Other infectious diseases of global public health significance

Antibiotic resistance, viral hepatitis and infections which can cause a global epidemic such as influenza, place major burdens on human health. Our research focusses on the following:
1) Antibiotic resistance. One of objectives is to see if we can treat common infections such as pneumonia with shorter courses of antibiotics. Another is to see if using two antibiotics for a short time might improve outcomes when people have blood infections. Last, whether we can find new uses for older antibiotics that are no longer widely used but might be very effective for resistant bugs that have become more common in hospitals;
2) Hepatitis C. There are now several very well tolerated oral drugs which cure >90% of patients with Hepatitis C with just 12-24 weeks of treatment. However, they are very expensive and not widely available. We are planning a study to see if people can be cured with even shorter treatment courses of between 4-6 weeks.
3) Infections that ‘go global’. The 2009 ‘swine flu’ outbreak, only 6 years after SARS, reminded us of how important it is to prepare for global epidemics. We are part of two international influenza studies trying to understand how influenza changes over time and what factors predict who will do badly if they get flu. We are now trialling a new treatment (FLU-IVIG) for those severely ill, hospitalised with influenza.

Antimicrobial resistance, viral hepatitis and infections with pandemic potential place a major burden on human health. Our research focusses on:
1) Antibiotic-resistance – which increases morbidity/mortality for the individual and has huge public health implications. Our research aims to i) demonstrate in well-conducted trials that narrower spectrum antibiotics do not lead to poorer clinical outcomes; ii) assess the role of shorter antibiotic courses as a mechanism to reduce antibiotic selection pressure (CAP-IT) and the utility of short course dual antibiotics to effect more rapid bacterial kill in bacterial sepsis syndromes with high morbidity and mortality (ARREST);
iii) investigate the role of old, now rarely used narrower spectrum antibiotics and/or repurpose existing narrower spectrum antibiotics as alternatives to broad spectrum antibiotics; iv) investigate novel point-of-care biomarkers to more clearly distinguish bacterial from viral infection and avoid using antibiotics inappropriately.

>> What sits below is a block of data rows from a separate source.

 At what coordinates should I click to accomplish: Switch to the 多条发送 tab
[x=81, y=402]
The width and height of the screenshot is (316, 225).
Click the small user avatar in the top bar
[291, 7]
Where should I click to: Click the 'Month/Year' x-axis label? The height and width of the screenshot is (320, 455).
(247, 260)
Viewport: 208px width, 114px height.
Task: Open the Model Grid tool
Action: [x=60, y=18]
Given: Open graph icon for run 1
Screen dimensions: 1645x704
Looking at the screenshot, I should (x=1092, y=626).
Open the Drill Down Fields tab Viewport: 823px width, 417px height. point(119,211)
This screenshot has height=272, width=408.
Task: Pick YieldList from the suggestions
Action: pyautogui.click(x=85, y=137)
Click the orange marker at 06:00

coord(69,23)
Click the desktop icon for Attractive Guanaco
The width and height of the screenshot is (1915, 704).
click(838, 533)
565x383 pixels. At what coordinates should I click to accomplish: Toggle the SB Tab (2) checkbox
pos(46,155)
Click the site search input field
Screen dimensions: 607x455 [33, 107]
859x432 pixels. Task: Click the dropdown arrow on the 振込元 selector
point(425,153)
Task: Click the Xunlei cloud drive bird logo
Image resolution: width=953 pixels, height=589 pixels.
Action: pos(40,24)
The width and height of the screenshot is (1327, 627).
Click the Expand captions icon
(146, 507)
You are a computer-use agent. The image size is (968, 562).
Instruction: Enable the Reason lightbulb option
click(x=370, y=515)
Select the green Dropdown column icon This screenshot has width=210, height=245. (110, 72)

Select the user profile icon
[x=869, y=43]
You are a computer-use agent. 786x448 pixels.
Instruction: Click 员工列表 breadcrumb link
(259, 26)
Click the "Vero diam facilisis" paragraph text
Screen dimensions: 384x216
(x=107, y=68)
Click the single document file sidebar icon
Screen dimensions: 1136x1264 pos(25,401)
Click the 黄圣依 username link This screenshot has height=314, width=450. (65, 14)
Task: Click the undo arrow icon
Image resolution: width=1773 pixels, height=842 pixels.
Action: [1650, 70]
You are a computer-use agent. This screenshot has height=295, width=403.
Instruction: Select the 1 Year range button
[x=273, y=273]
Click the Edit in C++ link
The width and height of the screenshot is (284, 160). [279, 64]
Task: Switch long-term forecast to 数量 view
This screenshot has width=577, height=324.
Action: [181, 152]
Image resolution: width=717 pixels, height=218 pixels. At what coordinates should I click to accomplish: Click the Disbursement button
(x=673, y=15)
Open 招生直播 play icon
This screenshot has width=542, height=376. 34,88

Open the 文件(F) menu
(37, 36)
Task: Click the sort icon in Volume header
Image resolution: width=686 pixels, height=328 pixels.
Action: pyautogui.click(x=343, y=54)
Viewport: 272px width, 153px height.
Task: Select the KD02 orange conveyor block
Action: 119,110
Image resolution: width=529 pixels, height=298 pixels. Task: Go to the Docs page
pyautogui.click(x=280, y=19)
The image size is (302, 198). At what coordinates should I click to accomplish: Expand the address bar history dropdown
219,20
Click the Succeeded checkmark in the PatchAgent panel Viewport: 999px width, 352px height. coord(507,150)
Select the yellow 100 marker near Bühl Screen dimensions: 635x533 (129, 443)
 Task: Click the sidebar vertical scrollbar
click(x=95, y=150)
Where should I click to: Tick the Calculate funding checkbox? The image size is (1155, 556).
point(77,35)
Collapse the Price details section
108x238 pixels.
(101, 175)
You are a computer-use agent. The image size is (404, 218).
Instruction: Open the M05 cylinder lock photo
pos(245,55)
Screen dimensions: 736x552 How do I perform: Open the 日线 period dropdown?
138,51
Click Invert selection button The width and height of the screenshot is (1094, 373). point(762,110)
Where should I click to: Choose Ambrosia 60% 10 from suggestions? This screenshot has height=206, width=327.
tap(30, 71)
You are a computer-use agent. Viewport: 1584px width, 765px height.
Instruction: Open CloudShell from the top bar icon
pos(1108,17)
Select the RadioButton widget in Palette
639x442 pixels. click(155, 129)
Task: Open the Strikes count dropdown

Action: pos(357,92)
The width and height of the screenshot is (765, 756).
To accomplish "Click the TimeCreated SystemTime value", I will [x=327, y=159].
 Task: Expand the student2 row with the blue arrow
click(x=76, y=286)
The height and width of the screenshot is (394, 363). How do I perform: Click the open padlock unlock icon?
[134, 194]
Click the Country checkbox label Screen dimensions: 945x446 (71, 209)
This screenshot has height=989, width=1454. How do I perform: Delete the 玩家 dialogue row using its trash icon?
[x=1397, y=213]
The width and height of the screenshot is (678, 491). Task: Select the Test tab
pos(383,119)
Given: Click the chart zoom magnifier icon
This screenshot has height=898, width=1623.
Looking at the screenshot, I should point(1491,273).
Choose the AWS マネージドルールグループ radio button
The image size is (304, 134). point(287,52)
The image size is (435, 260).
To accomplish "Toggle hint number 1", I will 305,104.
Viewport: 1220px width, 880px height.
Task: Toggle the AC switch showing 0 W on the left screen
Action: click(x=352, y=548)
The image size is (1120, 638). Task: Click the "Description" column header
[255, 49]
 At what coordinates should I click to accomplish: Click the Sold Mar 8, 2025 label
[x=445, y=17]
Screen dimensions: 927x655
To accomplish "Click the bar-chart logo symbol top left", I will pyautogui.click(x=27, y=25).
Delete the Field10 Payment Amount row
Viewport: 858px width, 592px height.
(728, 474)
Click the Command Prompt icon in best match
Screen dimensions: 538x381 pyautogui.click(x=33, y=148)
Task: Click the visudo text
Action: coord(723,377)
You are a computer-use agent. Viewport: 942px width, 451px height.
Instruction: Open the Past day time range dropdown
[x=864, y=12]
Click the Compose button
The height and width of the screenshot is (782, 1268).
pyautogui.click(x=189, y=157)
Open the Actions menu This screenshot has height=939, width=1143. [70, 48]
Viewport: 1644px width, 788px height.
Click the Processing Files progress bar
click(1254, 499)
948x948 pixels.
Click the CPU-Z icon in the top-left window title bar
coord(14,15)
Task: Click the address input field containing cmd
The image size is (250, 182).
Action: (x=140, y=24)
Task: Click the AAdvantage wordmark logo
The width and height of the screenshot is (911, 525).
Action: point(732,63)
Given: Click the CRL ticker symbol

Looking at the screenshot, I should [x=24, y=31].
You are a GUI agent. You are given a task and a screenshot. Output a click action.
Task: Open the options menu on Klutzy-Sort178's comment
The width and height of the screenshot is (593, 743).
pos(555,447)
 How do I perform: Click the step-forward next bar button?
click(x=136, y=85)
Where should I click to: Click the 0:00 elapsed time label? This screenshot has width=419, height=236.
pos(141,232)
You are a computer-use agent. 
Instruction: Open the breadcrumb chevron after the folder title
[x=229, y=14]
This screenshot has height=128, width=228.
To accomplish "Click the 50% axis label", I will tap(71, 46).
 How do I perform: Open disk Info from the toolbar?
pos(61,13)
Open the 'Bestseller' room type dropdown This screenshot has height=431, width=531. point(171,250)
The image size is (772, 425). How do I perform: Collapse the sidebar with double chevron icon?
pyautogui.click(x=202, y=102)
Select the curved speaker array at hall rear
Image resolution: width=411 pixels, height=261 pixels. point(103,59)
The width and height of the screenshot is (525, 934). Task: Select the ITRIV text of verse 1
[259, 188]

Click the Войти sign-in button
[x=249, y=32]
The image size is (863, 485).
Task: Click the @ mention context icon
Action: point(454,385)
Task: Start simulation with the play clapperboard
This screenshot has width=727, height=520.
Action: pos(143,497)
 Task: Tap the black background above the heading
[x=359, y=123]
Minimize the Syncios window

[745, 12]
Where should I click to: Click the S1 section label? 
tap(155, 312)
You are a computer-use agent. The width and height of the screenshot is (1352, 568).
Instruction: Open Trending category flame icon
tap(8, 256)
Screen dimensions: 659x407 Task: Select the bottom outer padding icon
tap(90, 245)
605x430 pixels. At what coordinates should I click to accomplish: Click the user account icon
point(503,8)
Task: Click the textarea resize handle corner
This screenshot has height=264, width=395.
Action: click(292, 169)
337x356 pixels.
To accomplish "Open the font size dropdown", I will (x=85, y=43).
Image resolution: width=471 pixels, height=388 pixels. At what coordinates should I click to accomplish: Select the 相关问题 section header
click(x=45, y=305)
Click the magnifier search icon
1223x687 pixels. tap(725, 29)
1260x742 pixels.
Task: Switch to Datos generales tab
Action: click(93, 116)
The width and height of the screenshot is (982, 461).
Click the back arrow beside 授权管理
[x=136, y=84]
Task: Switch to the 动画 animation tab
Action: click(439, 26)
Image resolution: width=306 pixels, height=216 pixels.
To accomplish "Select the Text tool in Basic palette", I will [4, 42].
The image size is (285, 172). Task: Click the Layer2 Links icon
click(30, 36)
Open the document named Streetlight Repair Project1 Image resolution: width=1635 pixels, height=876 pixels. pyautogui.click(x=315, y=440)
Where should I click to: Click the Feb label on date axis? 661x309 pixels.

2) Viral hepatitides, in particular hepatitis C where a number of very potent, low toxicity oral direct acting antivirals (DAA) are able to cure >90% of patients with just 12-24 weeks of treatment. This offers the chance of global elimination because treatment could be shifted to the community and the brevity of the treatment means hard-to-reach populations could be treated successfully. There is a major caveat, in that these DAA are very expensive and hence not universally available, and moreover, do not prevent re-infection. We aim to explore a strategy of treating immediately vs. deferring in those with minimal liver disease to better understand the clinical benefits of treatment; a second study exploring the utility of even shorter DAA courses is also planned.
3) Emergent infections with pandemic potential. The 2009 influenza pandemic, only 6 years after the SARS coronavirus outbreak in 2003, served to illustrate the importance of a world-wide rapid-response infrastructure ready for future pandemics. MRC CTU as part of the INSIGHT network, established two observational studies in influenza, in the hospital (FLU003 Plus) and out-patient (FLU002 Plus) settings in direct response to this pandemic. These studies, along with the genetic substudy (INSIGHT-004) aim to inform on the longitudinal changes in clinical presentation of differing influenza strains, understand influenza strain drift/shift, antiviral resistance and the genetics that underpin poorer outcomes. We are now trialling a passive immunotherapy (FLU-IVIG) for those severely ill and hospitalised with influenza. This represents a novel treatment, which if found to be effective is likely to be developed into a commercialised polyclonal antibody product.